Note that this terminal is opened when you initiate a debugging session, and it doesn’t offer a prompt to cd into the correct directory.

The first clue to the nature of the problem was in the error message itself. In the screen shot, the console is looking for a package.json in the “C:\code” directory. This is the directory I set with a CD statement in my PowerShell profile.

Here’s the contents of my PowerShell profile:

screenshot

So it seems to me that what’s happening is, the F5 opens the console at the correct directory, then the profile loads, including the cd command, and finally the npm commands execute after the directory change happens and the context is all messed up, resulting in a broken build.

I was able to get my Azure Function to debug locally by removing that CD command from my profile and restarting VS Code. This is supremely annoying, because I’m used to my PowerShell sessions starting in the place where I’m most likely to be using them.

The fix

This is not ideal for me, because I do love my PowerShell, but the solution I came up with was to set the default shell at the project level to use Git Bash. You could probably also get away with setting cmd.exe.

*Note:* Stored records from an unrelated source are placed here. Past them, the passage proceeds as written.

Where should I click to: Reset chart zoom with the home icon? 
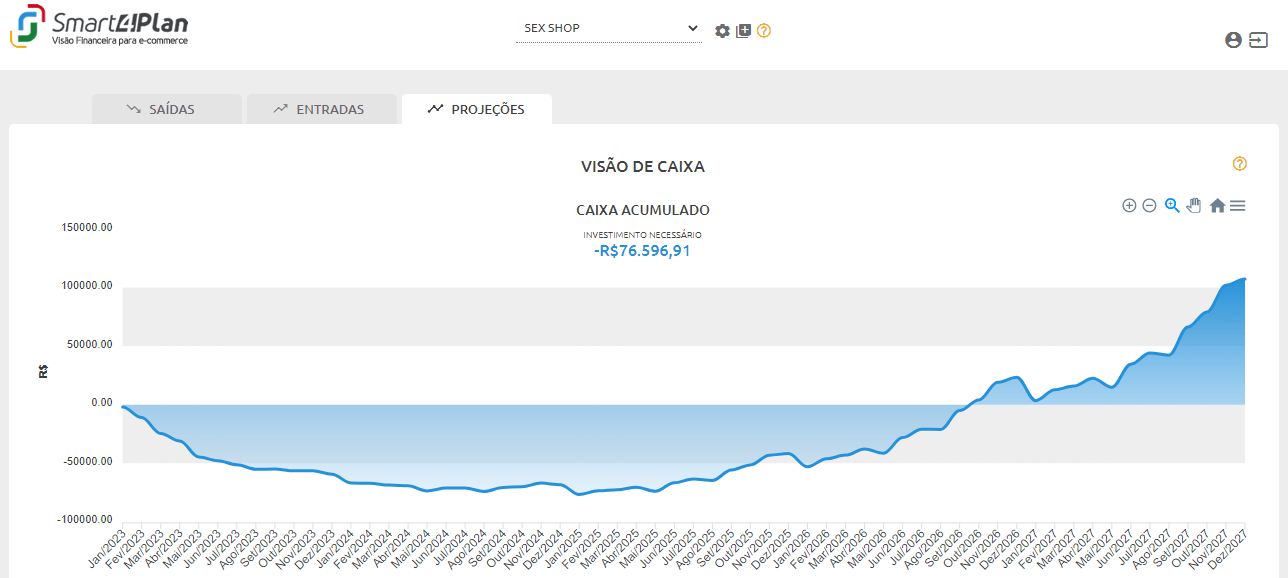[x=1217, y=206]
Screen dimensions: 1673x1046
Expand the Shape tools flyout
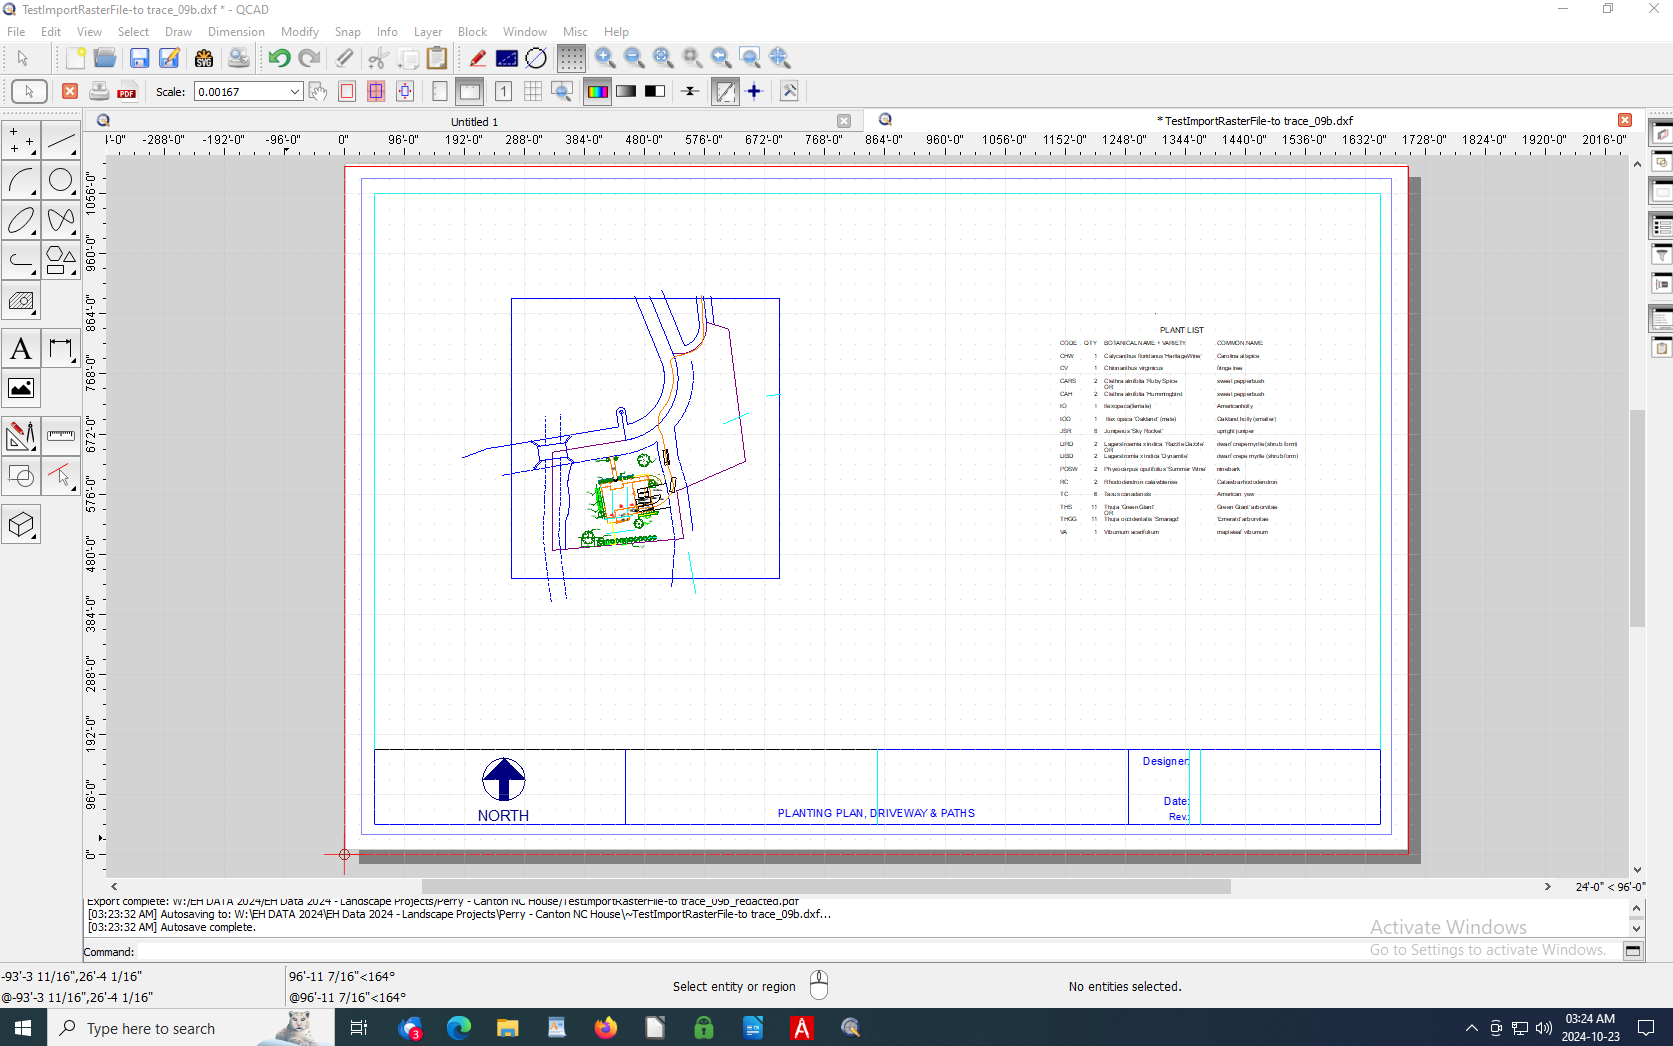[61, 261]
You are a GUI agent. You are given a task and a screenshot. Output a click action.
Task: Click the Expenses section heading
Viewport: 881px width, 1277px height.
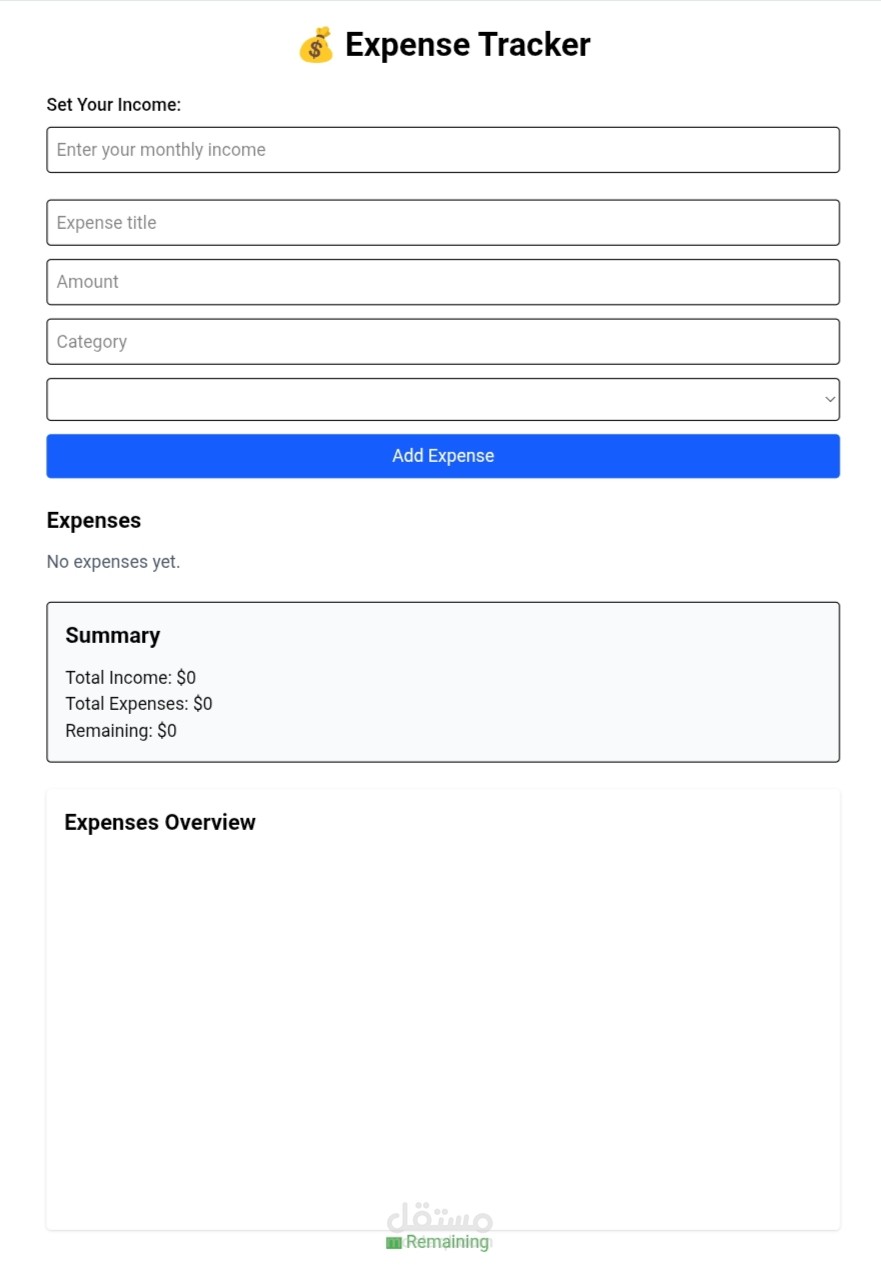tap(94, 521)
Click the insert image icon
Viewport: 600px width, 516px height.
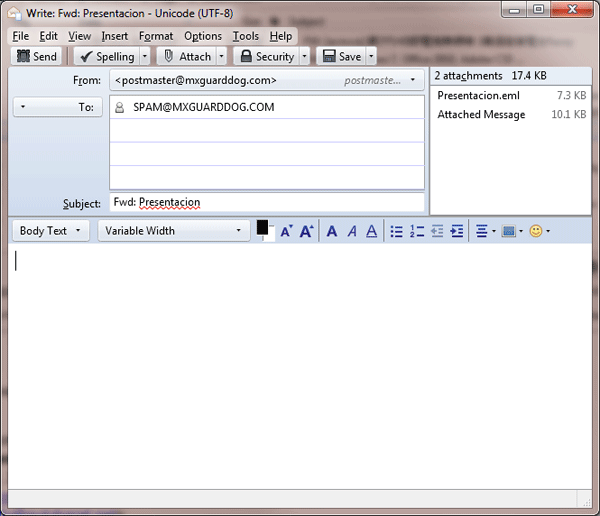[509, 231]
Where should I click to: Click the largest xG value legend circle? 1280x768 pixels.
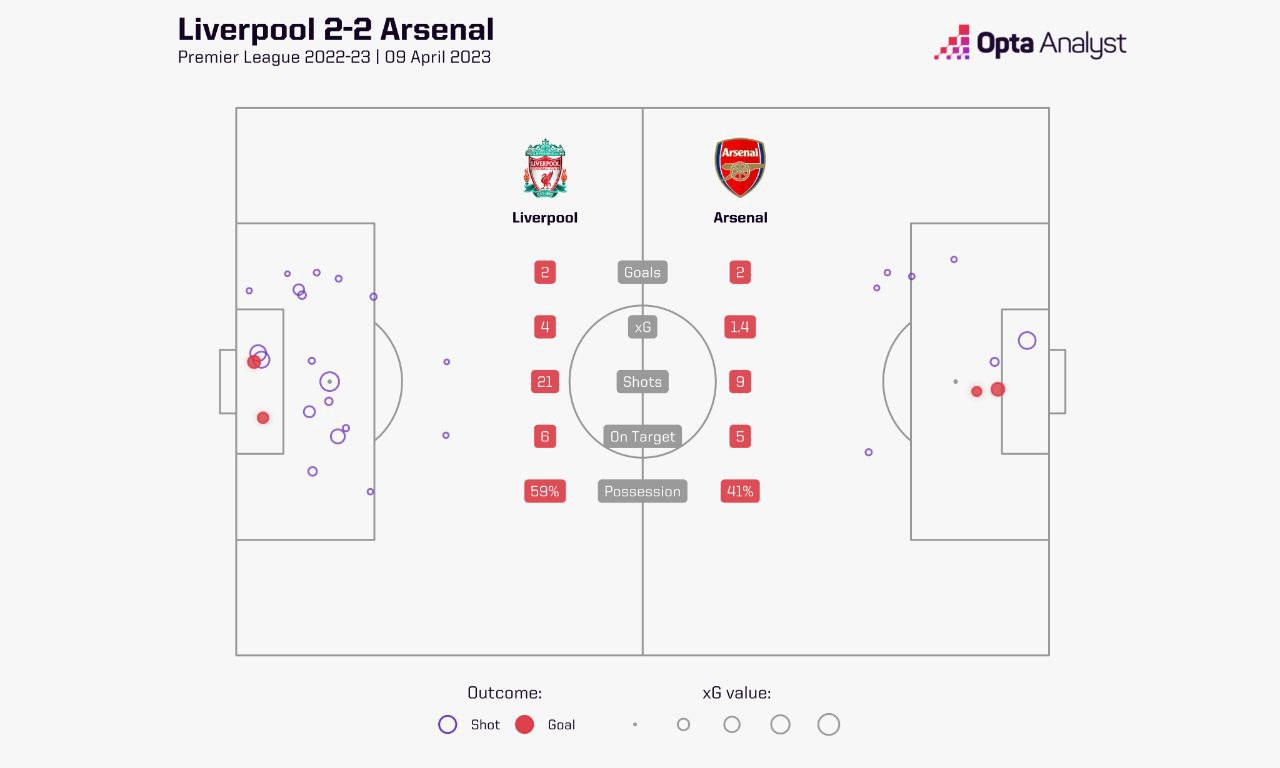tap(828, 725)
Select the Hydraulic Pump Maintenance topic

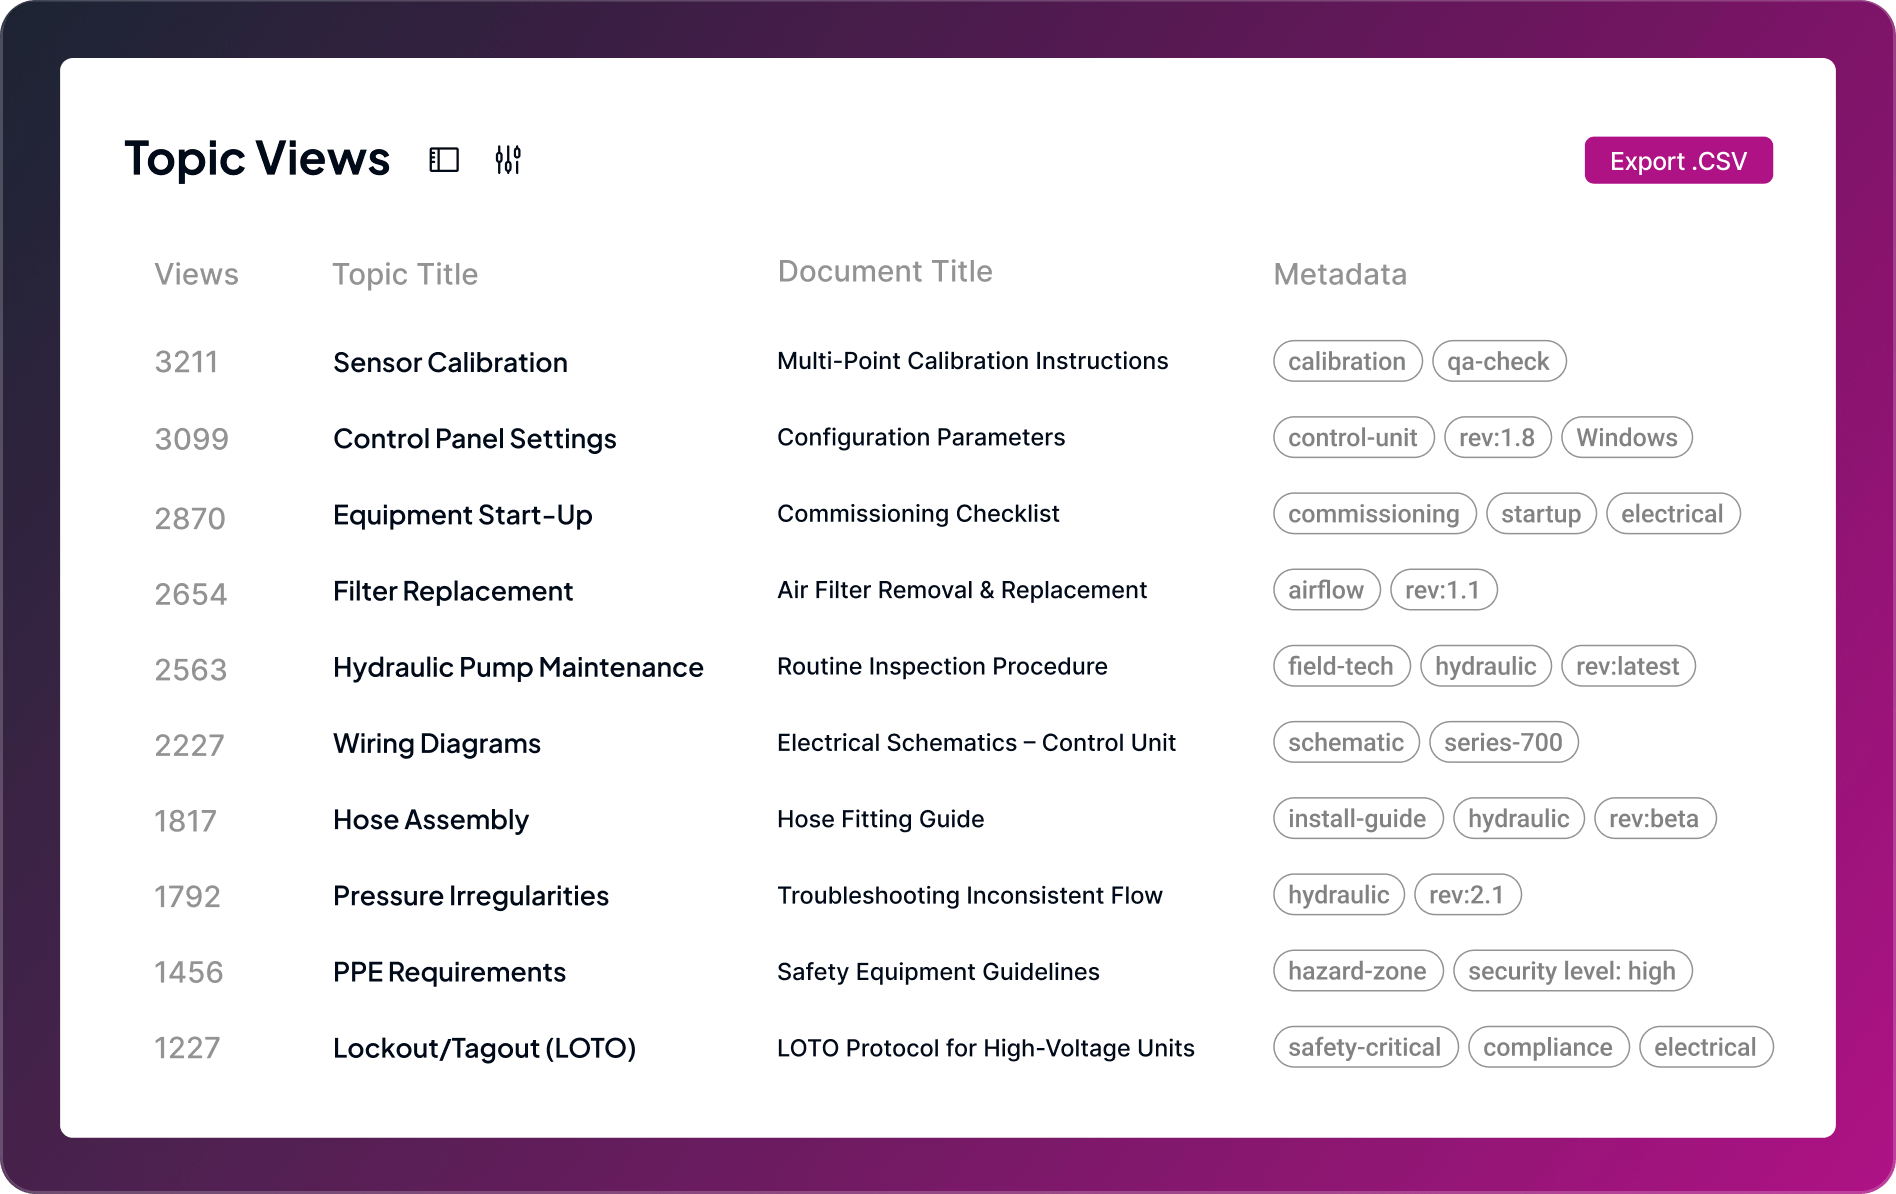(518, 667)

Each VS Code project has a local file called settings.json. If you add the following line to settings.json it’ll use Git Bash as the default shell, and the PowerShell profile scripts will be irrelevant.

"terminal.integrated.shell.windows": "C:\\Program Files\\Git\\bin\\bash.exe"

Of course this assumes you have Git Bash installed at the specified location.

Once this settings file is updated, a restart of VS Code allows the trouble-free debugging experience all the Microsoft documentation promises.

I’d love to know if anyone else has experienced this and what they did to rectify it.